Village in Cumbria, England

Brampton is a village in the Westmorland and Furness district, in the county of Cumbria, England. Before 1974 it was in the county of Westmorland; the nearest town is Appleby-in-Westmorland.

== Toponymy ==
The place-name 'Brampton' is first attested in a Foot of Fines from 1208, where it appears as Branton. It appears as Brampton in the Close Rolls of 1283. The name derives from the Old English 'Brōm-tūn', meaning 'town or settlement where broom grew'.

== Geography and Location ==
Brampton is located 2.41 km north east of Appleby-in-Westmorland. A stream known as Brampton Beck runs in front of Brampton to the east in what is a forest known as Brampton Gill. 360 metres south west of Brampton is Croft Ends, a small hamlet, and 1.8 km east is the village of Dufton.

== History ==
Brampton is spelt in Christopher Saxton’s 1579 map of Westmorland and Cumberland as 'Branton'. The same name is mentioned again in Schenk and Valck’s 1670 map. In John Cary’s map of 1794 'Bramton' is marked, however the first cartographic mention of the village's current name comes from an 1831 map of the area.

Brampton Hall and barn is a Grade II listed building in the village dating from the 17th century. There are a number of other historic buildings and houses in the area including the New Inn, a public house dating from 1730, Town-end farmhouse (which was built in 1736), Midtown Farm from 1740, and most notably the nearby Brampton water mill and stables, which were most likely constructed during the late 18th century. Not too far away public hangings were reputedly held at what is now Hanginshaw Farm.

Nearby Brampton Tower is located near Croft Ends along with Clickham Farm and an old chapel known as Esplanadhill. The tower is an example of Gothic Revival architecture which became popular during the 19th century. Goods shed and weighbridge offices were also built during this period (1873). Circa 1870, Brampton village had a population of 304 as recorded in the Imperial Gazetteer of England and Wales.

### DATASET

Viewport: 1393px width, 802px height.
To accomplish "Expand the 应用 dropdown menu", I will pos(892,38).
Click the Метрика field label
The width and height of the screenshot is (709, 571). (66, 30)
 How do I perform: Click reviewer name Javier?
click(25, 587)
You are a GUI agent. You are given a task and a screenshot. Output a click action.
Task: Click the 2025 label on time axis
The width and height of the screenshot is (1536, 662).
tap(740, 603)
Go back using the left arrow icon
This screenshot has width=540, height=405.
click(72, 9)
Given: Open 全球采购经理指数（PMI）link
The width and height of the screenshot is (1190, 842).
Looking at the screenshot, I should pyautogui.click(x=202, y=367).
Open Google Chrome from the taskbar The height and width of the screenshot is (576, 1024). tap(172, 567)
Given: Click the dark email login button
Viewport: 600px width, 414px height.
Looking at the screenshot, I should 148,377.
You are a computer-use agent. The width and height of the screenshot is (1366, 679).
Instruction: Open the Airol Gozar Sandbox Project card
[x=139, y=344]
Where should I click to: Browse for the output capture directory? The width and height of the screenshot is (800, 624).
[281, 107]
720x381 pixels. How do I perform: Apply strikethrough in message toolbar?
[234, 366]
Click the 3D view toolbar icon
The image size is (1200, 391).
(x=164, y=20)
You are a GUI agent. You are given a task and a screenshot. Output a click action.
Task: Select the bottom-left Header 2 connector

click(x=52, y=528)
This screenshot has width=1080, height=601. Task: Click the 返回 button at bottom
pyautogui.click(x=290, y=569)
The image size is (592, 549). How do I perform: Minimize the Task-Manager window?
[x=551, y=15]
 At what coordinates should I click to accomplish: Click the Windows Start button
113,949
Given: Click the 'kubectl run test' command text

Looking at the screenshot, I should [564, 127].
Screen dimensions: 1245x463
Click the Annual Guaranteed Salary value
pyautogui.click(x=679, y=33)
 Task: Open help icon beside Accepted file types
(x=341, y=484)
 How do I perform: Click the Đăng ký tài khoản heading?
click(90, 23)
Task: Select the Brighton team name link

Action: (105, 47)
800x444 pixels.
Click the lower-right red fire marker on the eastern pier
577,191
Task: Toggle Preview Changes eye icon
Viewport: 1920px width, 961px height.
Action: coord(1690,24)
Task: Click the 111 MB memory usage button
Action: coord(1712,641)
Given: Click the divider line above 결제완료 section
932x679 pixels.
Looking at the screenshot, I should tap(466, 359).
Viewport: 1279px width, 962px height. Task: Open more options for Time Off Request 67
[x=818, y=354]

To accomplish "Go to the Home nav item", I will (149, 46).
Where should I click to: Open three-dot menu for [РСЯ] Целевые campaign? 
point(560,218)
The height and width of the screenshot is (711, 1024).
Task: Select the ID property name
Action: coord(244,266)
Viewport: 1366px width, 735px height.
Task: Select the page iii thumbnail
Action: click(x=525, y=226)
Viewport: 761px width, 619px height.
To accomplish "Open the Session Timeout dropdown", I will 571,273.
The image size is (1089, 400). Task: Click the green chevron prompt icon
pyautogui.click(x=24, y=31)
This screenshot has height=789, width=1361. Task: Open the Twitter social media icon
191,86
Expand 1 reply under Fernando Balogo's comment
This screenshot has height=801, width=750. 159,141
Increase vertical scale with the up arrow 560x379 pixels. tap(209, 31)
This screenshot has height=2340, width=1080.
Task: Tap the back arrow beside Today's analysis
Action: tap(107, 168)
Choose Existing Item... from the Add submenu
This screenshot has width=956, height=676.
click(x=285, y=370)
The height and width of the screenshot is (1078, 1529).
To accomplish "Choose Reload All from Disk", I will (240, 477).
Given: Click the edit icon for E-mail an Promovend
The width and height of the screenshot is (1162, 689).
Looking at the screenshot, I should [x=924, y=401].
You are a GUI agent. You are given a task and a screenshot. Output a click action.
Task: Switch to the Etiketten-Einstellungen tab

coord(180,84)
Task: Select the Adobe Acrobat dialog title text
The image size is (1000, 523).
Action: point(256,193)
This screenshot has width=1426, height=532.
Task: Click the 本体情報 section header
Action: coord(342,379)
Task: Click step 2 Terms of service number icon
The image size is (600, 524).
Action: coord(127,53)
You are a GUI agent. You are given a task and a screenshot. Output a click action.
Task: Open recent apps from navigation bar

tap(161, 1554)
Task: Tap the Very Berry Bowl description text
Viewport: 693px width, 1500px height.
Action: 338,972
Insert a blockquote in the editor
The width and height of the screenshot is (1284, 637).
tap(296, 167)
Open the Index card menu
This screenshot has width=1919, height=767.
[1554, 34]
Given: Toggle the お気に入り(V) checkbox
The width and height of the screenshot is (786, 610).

### TASK REQUIREMENTS
a) Reproduce the Brampton passage word for word, starting with "Brampton is a" and going on through "town is Appleby-in-Westmorland.".
b) Using the Brampton passage, explain where the village's name comes from and what it means.

### ACTIVITY ANSWERS
a)
Brampton is a village in the Westmorland and Furness district, in the county of Cumbria, England. Before 1974 it was in the county of Westmorland; the nearest town is Appleby-in-Westmorland.

b) The name Brampton comes from the Old English 'Brōm-tūn'. It means 'town or settlement where broom grew'.